A dramatic and often humorous look at six black Canadians of diverse backgrounds who share a Toronto house. Their lives unfold against the backdrop of the civil unrest which erupted when the Los Angeles police officers on trial for the beating of Rodney King are acquitted. The fracas outside keeps intruding as characters clash, collide, and swap jokes about everything from racism to the status of Quebec as a distinct society, from Malcolm X to The Road to Avonlea.

A Common Man’s Guide to Loving Women by Andrew Moodie

Just as the stag party is about to begin, the bride cancels the wedding. Chris, the jilted fiancé, is a walking wounded, but as his three buddies attempt consolation, we discover that they, too, are relationship-challenged. Jocular and playful, these men can also be frank in revealing their vulnerability and profound desire for love and understanding.

Better Angels: A Parable and Eating Pomegranates Naked by Andrea Scott

In Better Angels: A Parable, Akosua Mansa leaves Ghana to work for Greg and Leila Tate in the tony suburbs of a metropolitan city. But she soon finds herself in an impossible situation: like more than forty million people, she’s become trapped in modern-day slavery. Taking cues from the spider god, Anansi, Akosua will take her destiny into her own hands.

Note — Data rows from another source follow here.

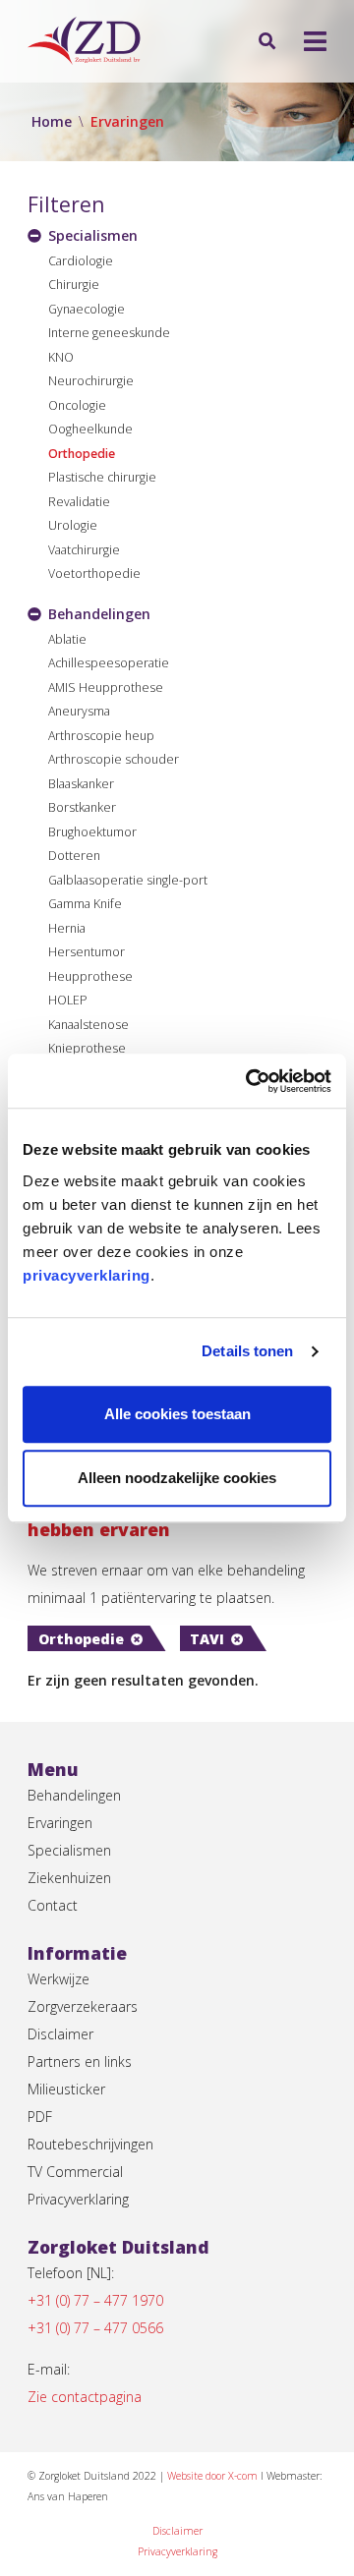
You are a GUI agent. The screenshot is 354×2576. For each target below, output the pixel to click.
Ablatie (67, 639)
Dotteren (74, 855)
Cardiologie (80, 261)
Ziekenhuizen (69, 1877)
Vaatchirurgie (84, 550)
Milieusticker (66, 2089)
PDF (40, 2116)
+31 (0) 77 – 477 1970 (95, 2300)
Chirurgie (73, 284)
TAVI (207, 1639)
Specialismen (69, 1850)
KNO (61, 357)
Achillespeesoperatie (108, 663)
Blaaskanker (81, 783)
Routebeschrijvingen (90, 2144)
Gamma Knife (85, 903)
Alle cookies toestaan (177, 1413)
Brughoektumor (92, 832)
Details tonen (247, 1351)
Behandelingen (74, 1795)
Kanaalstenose (88, 1024)
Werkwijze (58, 1979)
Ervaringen (60, 1822)
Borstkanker (82, 807)
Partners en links (80, 2061)
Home (51, 121)
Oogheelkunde (90, 429)
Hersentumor (86, 952)
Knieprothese (87, 1048)
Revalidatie (79, 501)
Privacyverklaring (78, 2199)
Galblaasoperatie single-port (127, 880)
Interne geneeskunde (109, 332)
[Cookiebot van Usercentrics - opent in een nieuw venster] (249, 1081)
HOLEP (68, 1000)
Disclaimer (60, 2034)
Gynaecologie (86, 309)
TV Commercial (75, 2171)
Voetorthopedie (94, 573)
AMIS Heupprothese (105, 687)
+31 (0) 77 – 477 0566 (95, 2327)
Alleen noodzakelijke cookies (177, 1477)
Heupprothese (90, 976)
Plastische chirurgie (102, 477)
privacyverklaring (86, 1275)
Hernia (67, 928)
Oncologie (77, 405)
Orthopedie (81, 453)
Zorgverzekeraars (83, 2006)
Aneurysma (79, 711)
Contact (53, 1905)
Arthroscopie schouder (113, 759)
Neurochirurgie (91, 380)
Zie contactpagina (85, 2396)
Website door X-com (212, 2476)
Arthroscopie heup (101, 735)
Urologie (72, 525)
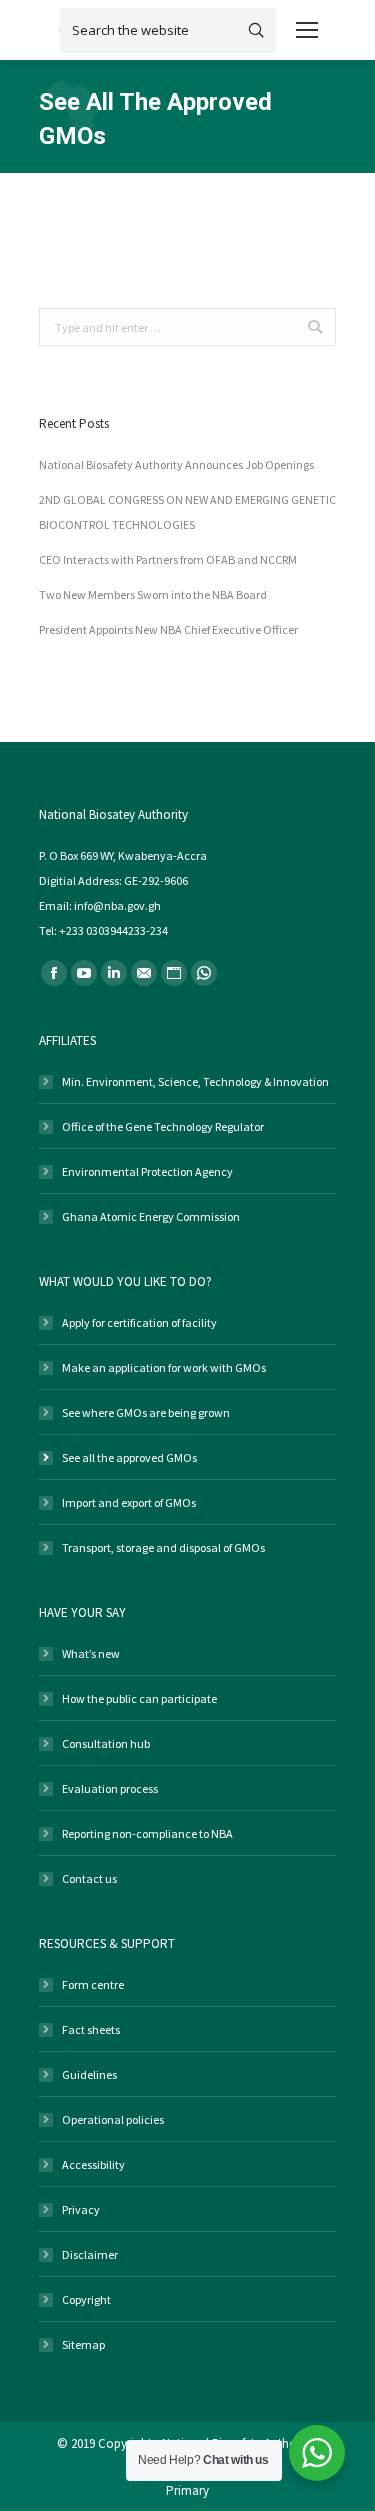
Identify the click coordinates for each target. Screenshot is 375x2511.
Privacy (81, 2209)
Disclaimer (90, 2254)
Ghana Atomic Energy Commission (151, 1216)
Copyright (86, 2299)
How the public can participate (139, 1698)
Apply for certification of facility (139, 1322)
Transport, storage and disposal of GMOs (163, 1547)
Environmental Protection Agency (147, 1171)
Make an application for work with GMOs (164, 1367)
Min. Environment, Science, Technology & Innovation (195, 1081)
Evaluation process (110, 1788)
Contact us (89, 1878)
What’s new (91, 1653)
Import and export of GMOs (129, 1502)
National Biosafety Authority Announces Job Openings (176, 464)
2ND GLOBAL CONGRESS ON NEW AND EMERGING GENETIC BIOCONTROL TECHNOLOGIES (187, 512)
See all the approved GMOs (129, 1457)
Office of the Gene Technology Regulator (163, 1126)
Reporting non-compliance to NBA (147, 1833)
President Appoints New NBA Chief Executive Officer (168, 629)
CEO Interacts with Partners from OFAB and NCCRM (168, 559)
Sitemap (83, 2344)
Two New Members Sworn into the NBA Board (153, 594)
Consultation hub (106, 1743)
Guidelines (89, 2074)
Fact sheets (91, 2029)
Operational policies (113, 2119)
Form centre (93, 1984)
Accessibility (93, 2164)
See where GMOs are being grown (146, 1412)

Eating Pomegranates Naked examines two couples and their single frenemy as they scratch the surface of their relationships over too much wine. What do infertility, religion, toxoplasmosis, and ice cream have to do with Tulipmania? Maybe more than you think.

Keeper by Tanisha Taitt

Keeper is a powerful, intriguing story about a connection between two women—the memory of which carries such weight from each of their pasts that the only means of self-preservation has been to try to shut it down. We witness an evening in the lives of Avalon and Constance—the former in her early 20s, the latter 16 years older—who have been bonded and blistered by death, doubt and distance. As the details of their shared history emerge, long-buried feelings and hidden truths rise to the surface. Stirring, humorous and resonant, Keeper is one part cat-and-mouse, and one part long-lost love.

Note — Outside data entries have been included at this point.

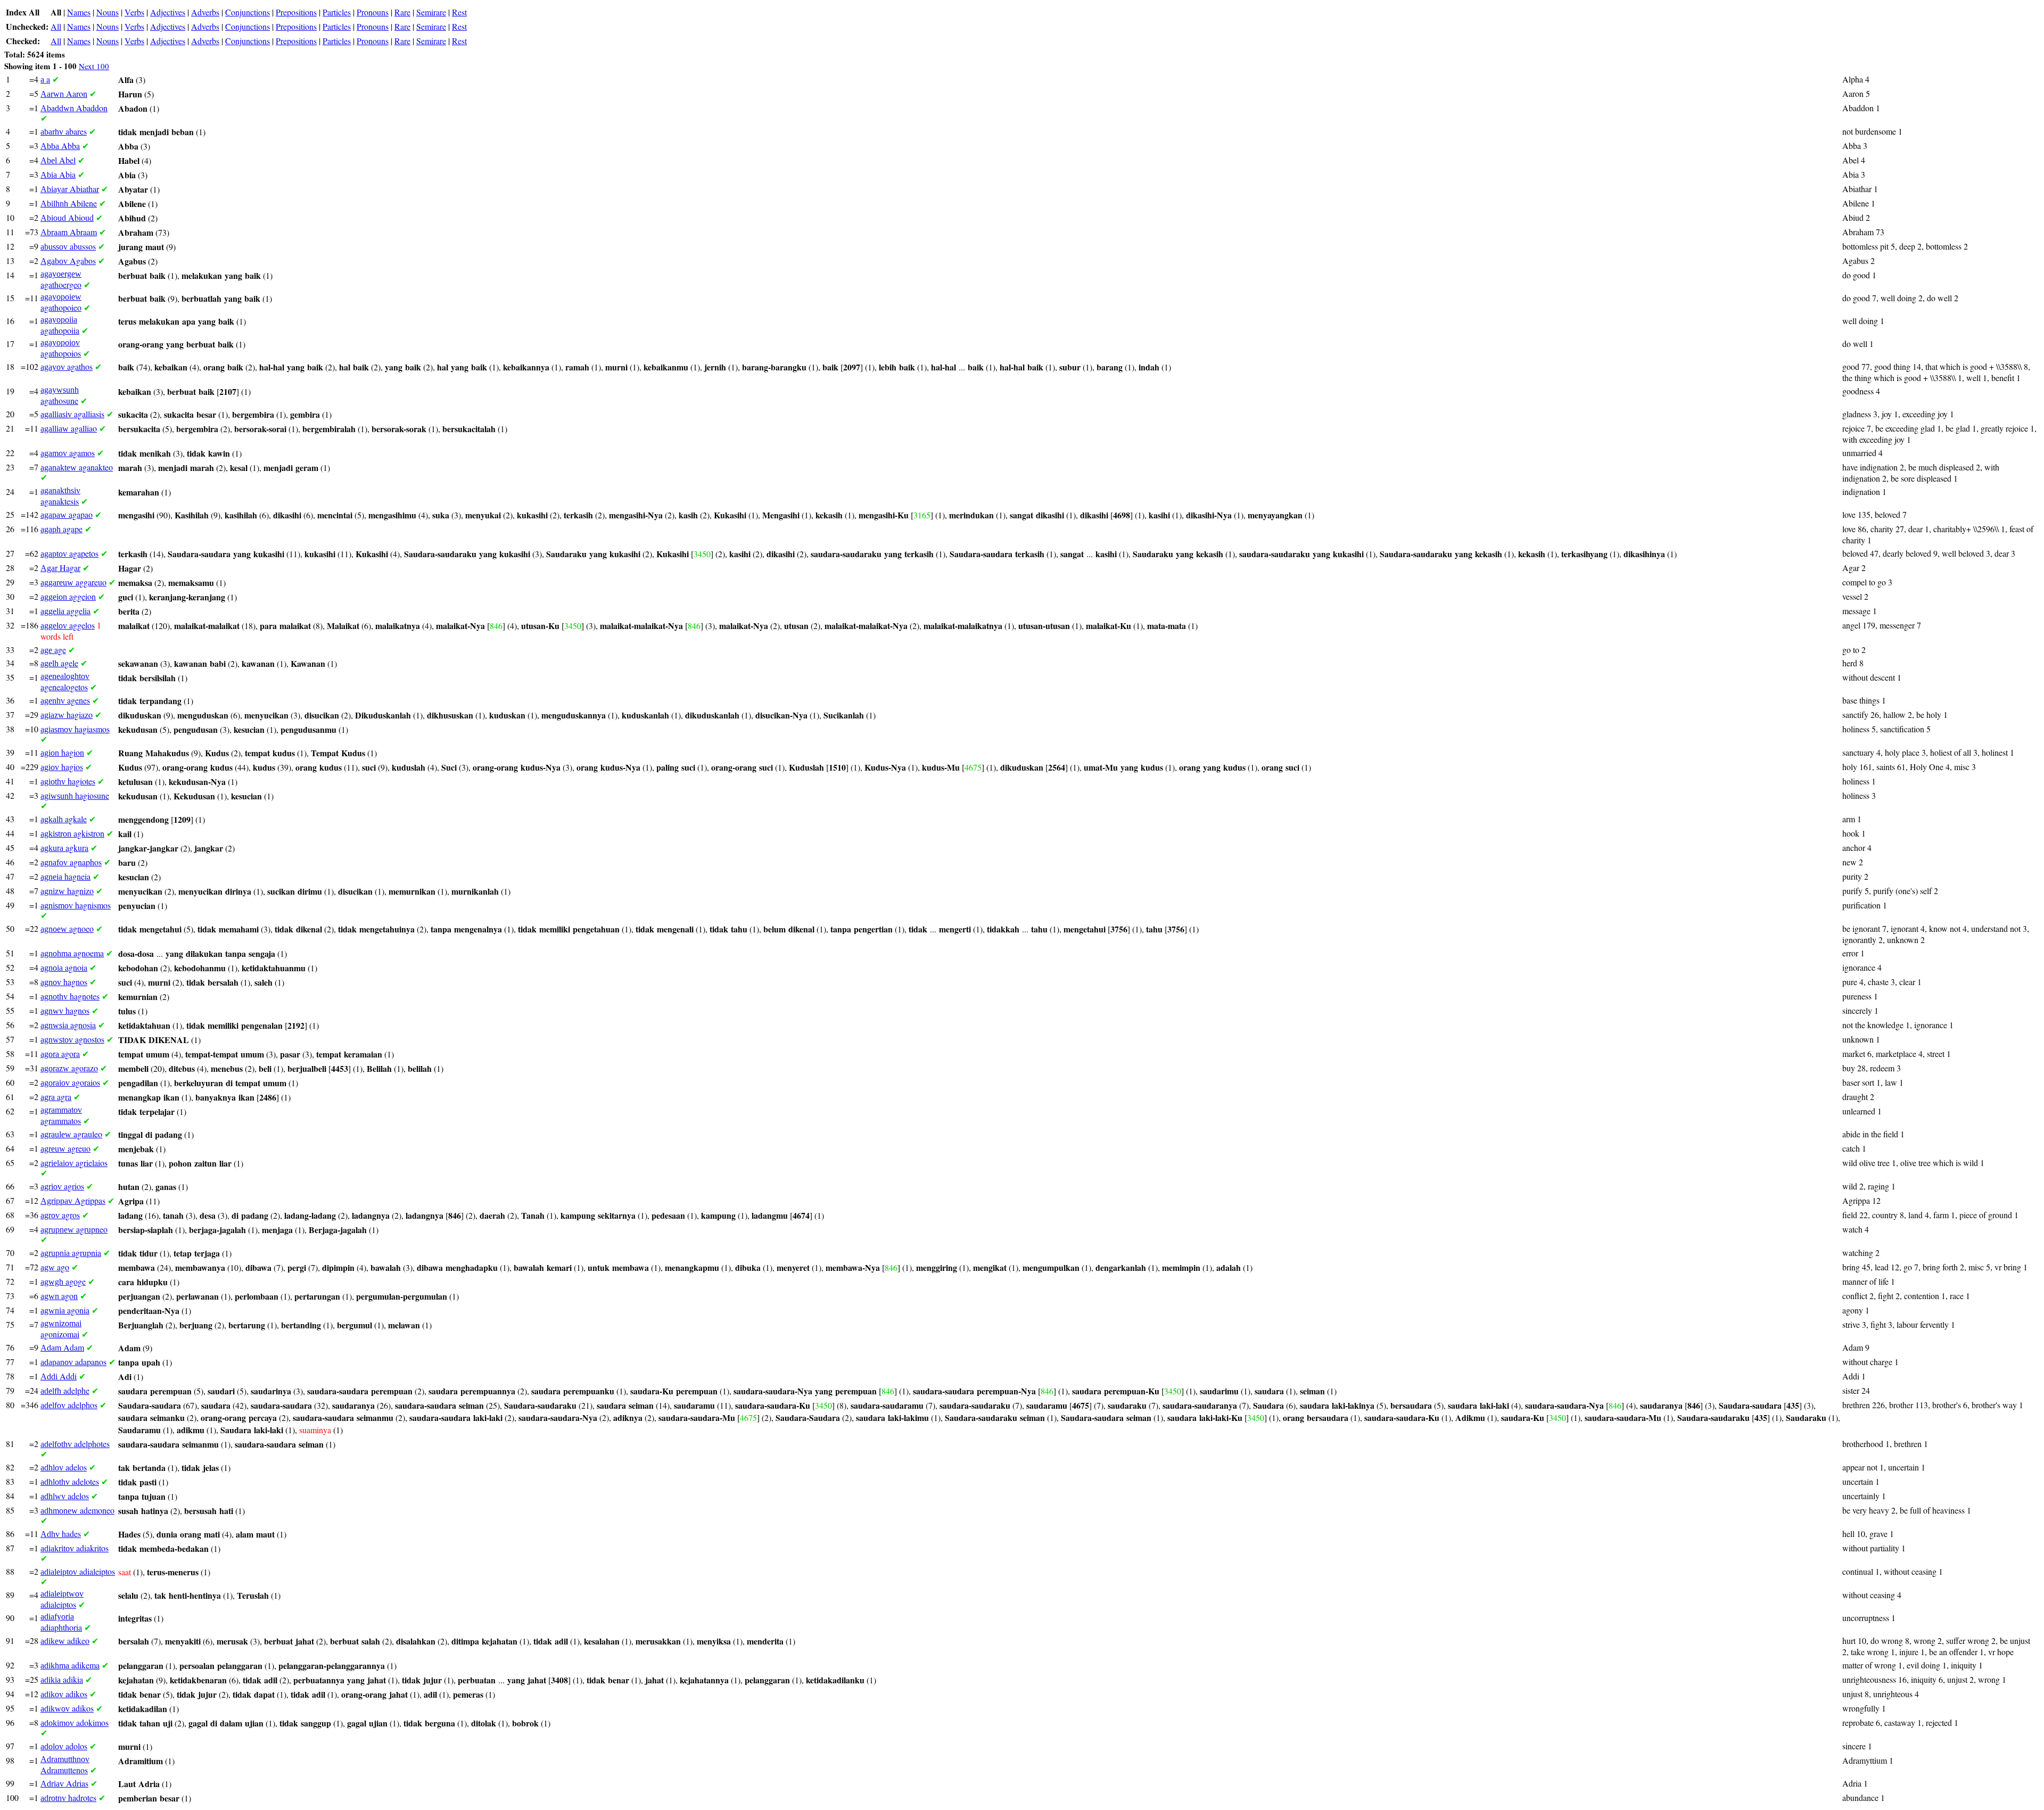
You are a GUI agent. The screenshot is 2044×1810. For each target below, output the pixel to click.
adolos (63, 1745)
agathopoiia (59, 325)
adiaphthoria (61, 1622)
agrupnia (70, 1252)
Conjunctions (247, 12)
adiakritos (74, 1547)
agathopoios (60, 348)
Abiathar (69, 188)
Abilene (68, 203)
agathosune (59, 395)
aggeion (68, 596)
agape (61, 528)
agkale (63, 818)
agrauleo (71, 1133)
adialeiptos (77, 1571)
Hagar (60, 567)
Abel (58, 160)
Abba (60, 145)
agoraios (70, 1082)
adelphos (68, 1404)
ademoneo (77, 1510)
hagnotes (70, 996)
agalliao (68, 428)
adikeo (64, 1640)
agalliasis (72, 413)
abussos (68, 246)
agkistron (72, 833)
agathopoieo (60, 302)
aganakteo (76, 467)
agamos (67, 452)
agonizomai (60, 1329)
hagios (61, 766)
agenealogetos (64, 682)
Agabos (68, 260)
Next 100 (94, 66)
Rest (459, 12)
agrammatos (61, 1115)
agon (59, 1295)
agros (60, 1214)
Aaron (63, 93)
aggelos (67, 625)
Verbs (134, 12)
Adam (62, 1347)
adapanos (73, 1361)
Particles (337, 12)
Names (78, 12)
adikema (70, 1665)
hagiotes (67, 781)
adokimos (74, 1722)
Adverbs (205, 12)
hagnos (63, 981)
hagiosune (74, 795)
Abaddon (74, 107)
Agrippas (72, 1200)
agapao (66, 514)
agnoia (63, 967)
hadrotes (68, 1797)
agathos (66, 366)
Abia (58, 174)
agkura (64, 847)
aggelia (65, 610)
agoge (63, 1281)
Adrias (64, 1783)
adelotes (69, 1481)
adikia (61, 1679)
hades (60, 1533)
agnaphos (71, 861)
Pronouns (373, 12)
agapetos (69, 553)
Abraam (68, 231)
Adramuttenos (64, 1765)
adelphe (64, 1390)
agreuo (65, 1148)
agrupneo (74, 1229)
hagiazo (66, 714)
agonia (64, 1310)
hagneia (65, 876)
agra (55, 1096)
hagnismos (75, 905)
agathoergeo (60, 279)
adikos (63, 1693)
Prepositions (296, 12)
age (53, 649)
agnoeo (67, 928)
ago (54, 1266)
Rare (402, 12)
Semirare (431, 12)
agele (59, 662)
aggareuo (73, 582)
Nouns (107, 12)
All (56, 26)
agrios (62, 1186)
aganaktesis (60, 496)
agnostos (72, 1039)
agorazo (69, 1067)
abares (63, 131)
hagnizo (67, 890)
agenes (65, 700)
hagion (62, 752)
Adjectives (167, 12)
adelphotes (75, 1443)
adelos (63, 1467)
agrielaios (74, 1162)
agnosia (68, 1024)
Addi (58, 1376)
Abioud (67, 217)
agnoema (72, 952)
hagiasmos (75, 728)
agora (60, 1053)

Controlled Damage by Andrea Scott

Controlled Damage explores the life of Canadian civil rights icon Viola Desmond and how her act of bravery in a Nova Scotia movie theatre in 1946 started a ripple effect that is still felt today. An ordinary woman forced to be extraordinary by an unyielding and racist world, Desmond never gave up—despite the personal cost to her and those who loved her. Andrea Scott’s highly theatrical examination of Desmond and her legacy traces the impact she has had on our culture, but also casts light on the slow progress of the fight for social justice and civil rights in Canada.

Serving Elizabeth by Marcia Johnson

Serving Elizabeth begins in Kenya in 1952, during the fateful royal visit of Princess Elizabeth and the Duke of Edinburgh. Mercy, a restaurant owner, is approached to cook for the royal couple. Although she is a staunch anti-monarchist, she agrees to take the job. Decades later, Tia, a Kenyan-Canadian intern working on a series about Queen Elizabeth, discovers that there may be more to the story of the Princess’s visit than we have been led to believe. Serving Elizabeth is a funny, fresh, and topical play about colonialism, monarchy, and who is serving whom—or what.

Beneath Springhill by Beau Dixon

Beneath Springhill is the incredible story of Maurice Ruddick, “the singing miner,” an African-Canadian who survived nine days underground during the historic Springhill mining disaster of 1958. This multi-award-winning chamber musical recalls the events during the disaster, the effect it had on Ruddick’s family, and the racial tensions in the town of Springhill. The play is a celebration of hope, courage and community. Music by Susan Newman and Lyrics by Rob Fortin.